■ Work order:
Nothing but the pictures may be dropped; the rest of the listing is to be written out exactly.

■ Data extracts:
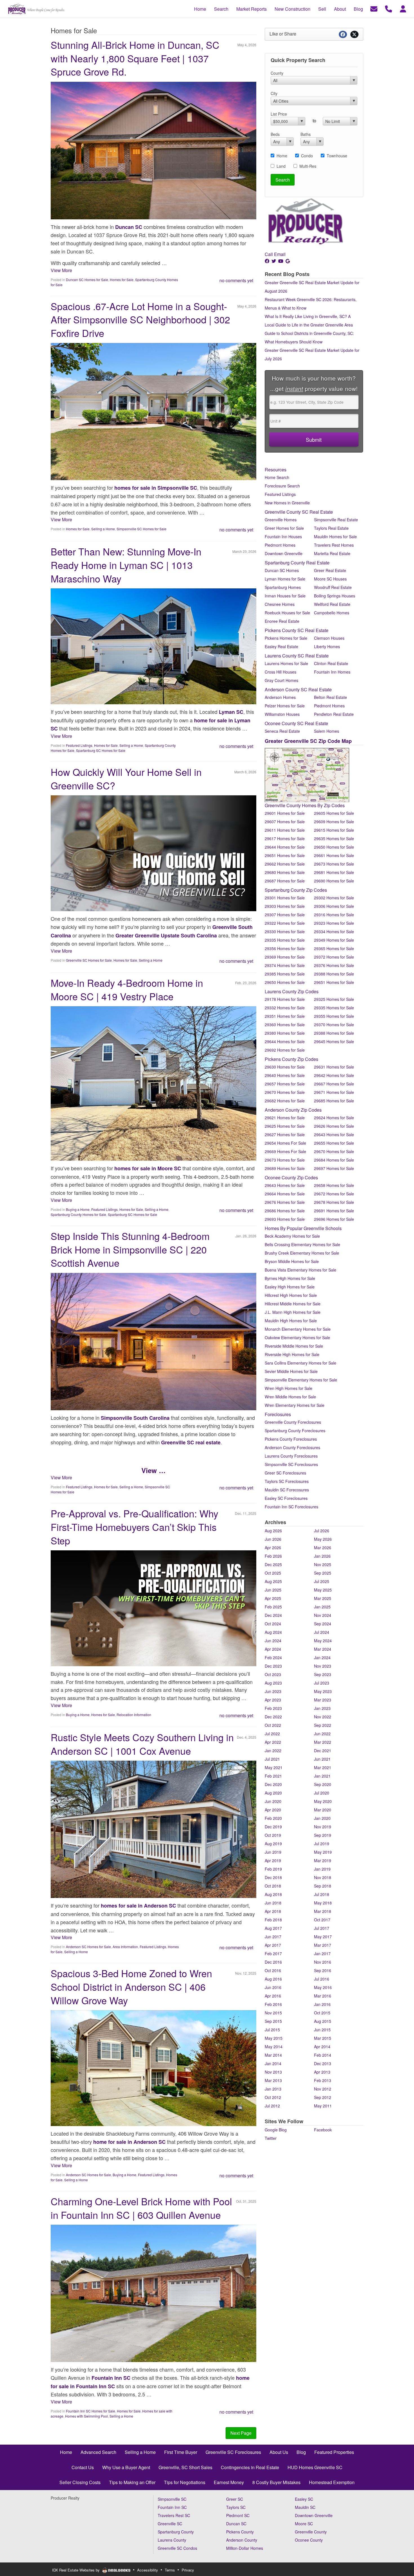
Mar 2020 (322, 1810)
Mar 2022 (322, 1742)
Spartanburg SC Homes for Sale (100, 750)
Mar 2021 (322, 1767)
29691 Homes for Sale (334, 1210)
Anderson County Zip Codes (293, 1110)
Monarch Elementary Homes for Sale (298, 1329)
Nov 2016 (322, 1962)
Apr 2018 (273, 1911)
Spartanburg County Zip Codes (296, 890)
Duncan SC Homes (282, 570)
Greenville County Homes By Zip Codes (305, 805)
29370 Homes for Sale (334, 1024)
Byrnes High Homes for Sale (290, 1278)
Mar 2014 (273, 2055)
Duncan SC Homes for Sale (87, 279)
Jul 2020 (321, 1793)
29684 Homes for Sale (334, 1160)
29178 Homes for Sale (285, 999)
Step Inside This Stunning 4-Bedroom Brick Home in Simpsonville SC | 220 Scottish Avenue (130, 1249)
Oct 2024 (273, 1623)
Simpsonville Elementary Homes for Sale (301, 1380)
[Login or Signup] (403, 8)
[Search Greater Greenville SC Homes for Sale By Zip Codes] (307, 774)
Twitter (271, 2138)
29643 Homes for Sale (334, 1134)
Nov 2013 (273, 2072)
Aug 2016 (273, 1979)
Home (282, 155)
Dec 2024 (273, 1615)
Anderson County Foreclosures (292, 1447)
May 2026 (323, 1539)
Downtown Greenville (283, 553)
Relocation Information (134, 1714)
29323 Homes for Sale (334, 923)
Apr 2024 (273, 1649)
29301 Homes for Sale (285, 897)
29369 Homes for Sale (285, 957)
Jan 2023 (322, 1708)
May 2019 (323, 1852)
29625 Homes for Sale (285, 1126)
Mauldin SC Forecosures (287, 1490)
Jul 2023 (321, 1683)
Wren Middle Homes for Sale (290, 1397)
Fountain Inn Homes (332, 672)
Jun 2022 (322, 1733)
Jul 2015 (272, 2029)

■ Result of the task:
Mar 2020 (322, 1810)
Mar 2022 (322, 1742)
Spartanburg SC Homes for Sale (100, 750)
Mar 2021 (322, 1767)
29691 Homes for Sale (334, 1210)
Anderson County Zip Codes (293, 1110)
Monarch Elementary Homes for Sale (298, 1329)
Nov 2016 (322, 1962)
Apr 2018 (273, 1911)
Spartanburg County Zip Codes (296, 890)
Duncan SC Homes (282, 570)
Greenville County Homes By Zip Codes (305, 805)
29370 Homes for Sale (334, 1024)
Byrnes High Homes for Sale (290, 1278)
Mar 2014 (273, 2055)
Duncan SC Homes for Sale (87, 279)
Jul 2020 (321, 1793)
29684 Homes for Sale (334, 1160)
29178 Homes for Sale (285, 999)
Step Inside This Stunning 4-Bedroom Brick Home in Simpsonville SC | 220 Scottish Avenue (130, 1249)
Oct 2024 (273, 1623)
Simpsonville Elementary Homes for Sale (301, 1380)
[Login or Signup] (403, 8)
[Search Greater Greenville SC Homes for Sale By Zip Codes] (307, 774)
Twitter (271, 2138)
29643 Homes for Sale (334, 1134)
Nov 2013 (273, 2072)
Aug 2016 (273, 1979)
Home (282, 155)
Dec 2024 (273, 1615)
Anderson County Foreclosures (292, 1447)
May 2026 (323, 1539)
Downtown Greenville (283, 553)
Relocation Information (134, 1714)
29323 Homes for Sale (334, 923)
Apr 2024 (273, 1649)
29301 Homes for Sale (285, 897)
29369 Homes for Sale (285, 957)
Jan 2023 (322, 1708)
May 2019 (323, 1852)
29625 Homes for Sale (285, 1126)
Mauldin SC Forecosures (287, 1490)
Jul 2023 (321, 1683)
Wren Middle Homes for Sale (290, 1397)
Fountain Inn Homes (332, 672)
Jun 2022 (322, 1733)
Jul 2015 (272, 2029)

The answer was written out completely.